【今を生きる】
私に前世の記憶なんてものがあるのは何故なのだろう。時代どころか世界が違うのだ。親しい人たちにももう会えないのに。
今を生きることに集中できず、私はずっと過去に囚われている。帰りたい、彼らに会いたい。今世の家族や知人には申し訳ないけど、そう思う。
そんな私が事故で死にかけた時。地球には存在しないはずのものを目にした。
それは、前世の教会で何度も祈りを捧げていた輪廻の女神様。その教会の石像が命を得たかのような、なんとも懐かしいお姿だった。
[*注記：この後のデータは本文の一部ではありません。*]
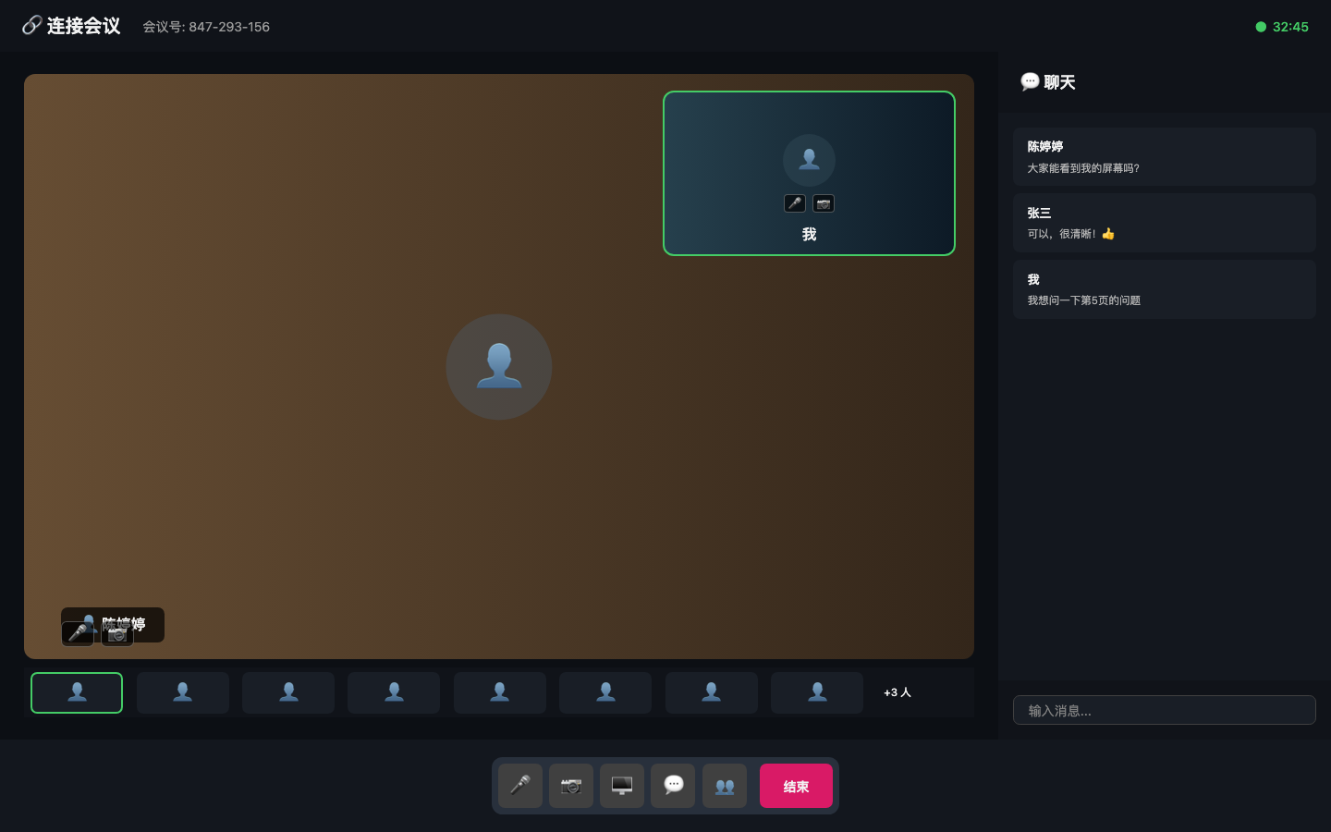Toggle chat panel from toolbar speech bubble

673,786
そして私は、異世界に……元いた世界に転移させられた。そもそも地球に居たこと自体が手違いだったと言われて。
「……え、嘘。シャロン様?」
途切れた意識が戻ってきて、最初に私が見たのは教会の礼拝堂。最初に聞いたのは、二度と会えないと思った人の声。
「ロナン……あなた、生きてたの」
「シャロン様。何故、シャロン様がここに」
かつての友の姿があまりにも何も変わっていなくて、泣きそうになった。
「私、異世界に行って帰ってきたの。信じられないでしょう」
「いえ……信じます。シャロン様が仰るのなら」
「それにしてもロナンは何も変わらないわね」
「それはそうですよ。あなたが亡くなられてからまだ三年しか」
「そうなの!?」
真相はわからない。けれど、おそらくここと地球は時間の流れ方が違うのだ。私が過ごしたはずの十七年は、ここではたった三年でしかなかったのだろう。
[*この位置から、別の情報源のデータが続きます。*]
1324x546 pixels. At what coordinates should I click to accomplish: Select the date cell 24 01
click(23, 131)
それなら……会えるはずだ。親しかった友や恩人たちにも。
「ロナン。私、孤児院に行きたいの。道はわかるけど、案内してくれる?」
「もちろんです!」
兄のように思っていた人が孤児院の責任者になっていた。三年分大きくなった子供たちにもみくちゃにされて、私はようやく、自分が今生きているのだと実感できた。
「シャロン様。今度は長生きしてくださいね」
ロナンが泣きそうな顔で言った。